There were four groups sortedby treatment, corresponding to +UV+W, +UV−W, −UV+W, and −UV−W (Figure 3). Clear separation was evident, with +UV−W located in the lower left quadrant, –UV−W in the lower right quadrant, +UV+W in the upper left quadrant, and −UV+W in the upper right quadrant.
The first component was positively correlated with hexanoic acid, butanoic acid, isovaleric acid, octanoic acid, 2-methylbutanoic acid, isoamyl acetate, ethyl acetate, ethyl hexanoate, isoamyl alcohol, phenylethyl alcohol, hexanol, 1-heptanol, trans-3-hexen-1-ol, ethyl isovalerate, ethyl isobutyrate, ethyl pentanoate, ethyl octanoate, ethyl butanoate, linalool, citronellol, β-damascenone, β-Ionone, Asp, Glu, Asn, Ser, Gln, His, Gly, Thr, Arg, Ala, Tyr, Val, Met, Trp, Phe, Ile, and Lys, whilst it was negatively correlated with ethyl cinnamate, ethyl hydrocinnamate, geraniol, ethyl decanoate, ethyl octanoate and ethyl heptanoate, phenylethyl acetate, cis-3-hexen-1-ol isobutyric acid, and acetic acid.
The second component was negatively correlated with Cys, cis-3-hexen-1-ol, butanoic acid, octanoic acid, 2-methylbutanoic acid, ethyl pentanoate, ethyl isobutyrate, ethyl isovalerate, ethyl acetate, ethyl butanoate, ethyl hexanoate, 1-heptanol, hexanol, isoamyl acetate, isoamyl alcohol, phenylethyl alcohol, trans-3-hexen-1-ol, citronellol, β-damascenone, and β-Ionone, whilst it was positively correlated with almost all amino acids, ethyl octanate, ethyl cinnamate, ethyl hydrocinnamate, geraniol, phenylethyl acetate, linalool, hexanoic acid, isobutyric acid, acetic acid, ethyl heptanoate, and ethyl acetate.

4. Discussion

4.1. The Alteration of Amino Acids

The concentrations of total and individual amino acids in wines were lower than that in grapes. Arias-Gil et al. [15] altered must amino acid content via addition of amino acids and found that the concentration of wine amino acids was directly proportional to the concentrations of must amino acids (R2 = 0.999). However, a weaker correlation was found in this study, which was highly influenced by three low amino acids points. All three points were similar in wine concentrations but significantly different in grape concentrations. This might be because wine nitrogen was not increased with must amino acids when the yeast assimilable nitrogen levels were similar in the wine, independently of must amino acid concentration [16].

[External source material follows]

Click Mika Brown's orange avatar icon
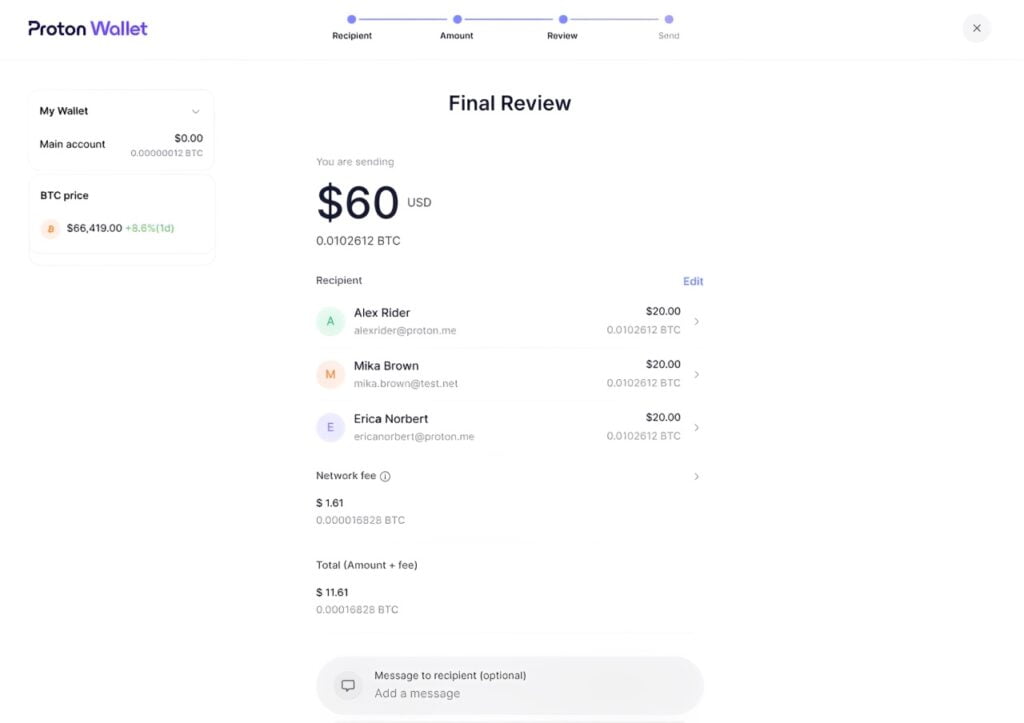This screenshot has width=1024, height=723. tap(331, 374)
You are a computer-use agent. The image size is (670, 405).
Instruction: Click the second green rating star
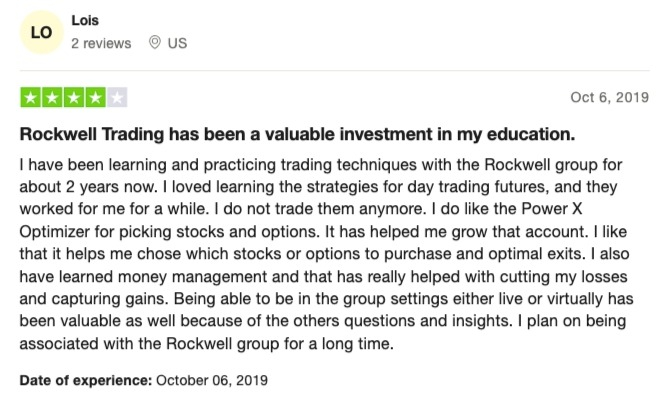52,98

4.2. Amino Acid Consumption

During fermentation, yeast utilized a great quantity of amino acids. The consumption of amino acids in this study was significantly and positively correlated with the concentration of initial grape amino acids. This result was consistent with previous findings [17].
Arg, Ala, Asp, Glu, Thr, and Ser were consumed in high proportions, likely because these forms of amino acids were preferred nitrogen sources for wine yeast [2]. The aromatic amino acid Trp was also totally consumed, independently of the amount of must amino acids; this result is consistent with that of Arias-Gil et al. [15]. Most of the branched amino acids, Val and Leu, were consumed during alcoholic fermentation. Interestingly, Cys consumption was negative, which meant its concentration increased during fermentation. This result was because the sulfate reduction sequence (SRS) pathway can transfer HS- to form methionine and Cys [18].

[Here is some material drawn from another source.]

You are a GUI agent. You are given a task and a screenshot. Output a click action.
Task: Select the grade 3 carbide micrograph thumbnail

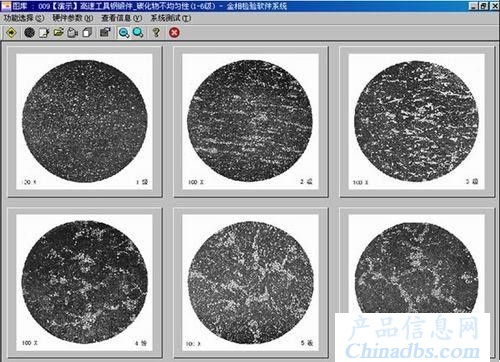(416, 122)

4.3. Changing Wine Aroma Compounds

4.3.1. Terpenes

Monoterpenes existed in free and odourless glycosidically bound forms in berries. During fermentation, yeast can release bound forms into odour-contributing forms in wines [19]. UV exposure interaction with water deficit decreased linalool concentration and increased citronellol in this study. This may be because the linalool synthesis enzyme was sensitive to sunlight. The accumulation of bound forms of terpenes can be mediated by exposure to the sun [20]. Linalool can be transformed into geraniol, nerol, and further into citronellol through acid-catalysed rearrangements [21]. Song et al. [14] found that UV transmitting treatments significantly increased the concentrations of nerol (37%) and geraniol (17%) compared to UV exclusion treatments. This might be due to linalool being increased by UV and then transformed into geraniol and nerol.
The concentrations of linalool, geraniol, and citronellol were affected by water deficit. Wang et al. [22] found that the accumulation rate of bound terpenes in Viognier grapes was reduced by irrigation. This fact could be related to abundant water supply increasing growth and yield, resulting in a delay in ripening, while water deficit generally had positive effects on grape ripening and phenolic compound accumulation.

4.3.2. C13-Norisoprenoids

UV treatment did not influence the concentration of β-ionone, but it decreased β-damascenone. This could be due to a decrease in berry maturity under the UV-B treatment (Table 5). It has been reported that higher maturity levels reflected higher levels of bound terpenols and C13-norisoprenoids [23]. However, UV radiation has been reported to increase β-damascenone in Riesling wine [24]. Hernandez-Orte et al. [25] indicated that yeast enzymes could affect the formation of C13-norisoprenoids during fermentation. Although the relationship between β-damascenone and amino acids can be seen in the study (Supplementary Table S1), the reduction in β-damascenone might be explained by the fact that the amino acid level of must was decreased by UV-B, possibly resulting in an indirect effect on β-damascenone formation.
Water deficits increased both β-damascenone and β-ionone, suggesting that water deficit affected the degradation of carotenoid contents of grapes, thereby possibly increasing C13-norisoprenoids [26]. This finding was important because a higher concentration of β-damascenone could contribute towards the sensory perception of floral, sweet, and cooked apple in Pinot noir wines [14]. In addition, the highest concentration of β-damascenone can be found in the−UV−W treatment, with the lowest level in the +UV+W treatment. This might be due to reduced irrigation strengthening the promotional influence of UV exclusion on β-damascenone accumulation.

4.3.3. Alcohols

The reduction in phenylethyl alcohol concentration under UV-B was a result of the decrease in concentrations of amino acids [19]. Phenylethyl alcohol was not correlated with amino acids in this study (Supplementary Table S1), while Song et al. [14] indicated that UV treatment significantly increased phenylethyl alcohol. Higher alcohols were produced from amino acids by the Ehrlich pathway or from sugar by glycolysis during alcoholic fermentation [7]. However, there was no correlation between higher alcohols and their related amino acids in the study. It was possible that the higher alcohols were mainly produced from glycolysis via a biosynthesis pathway, not the Ehrlich pathway [27]. However, the level of isoamyl alcohol was not affected by UV treatment, which was in agreement with one previous study [14].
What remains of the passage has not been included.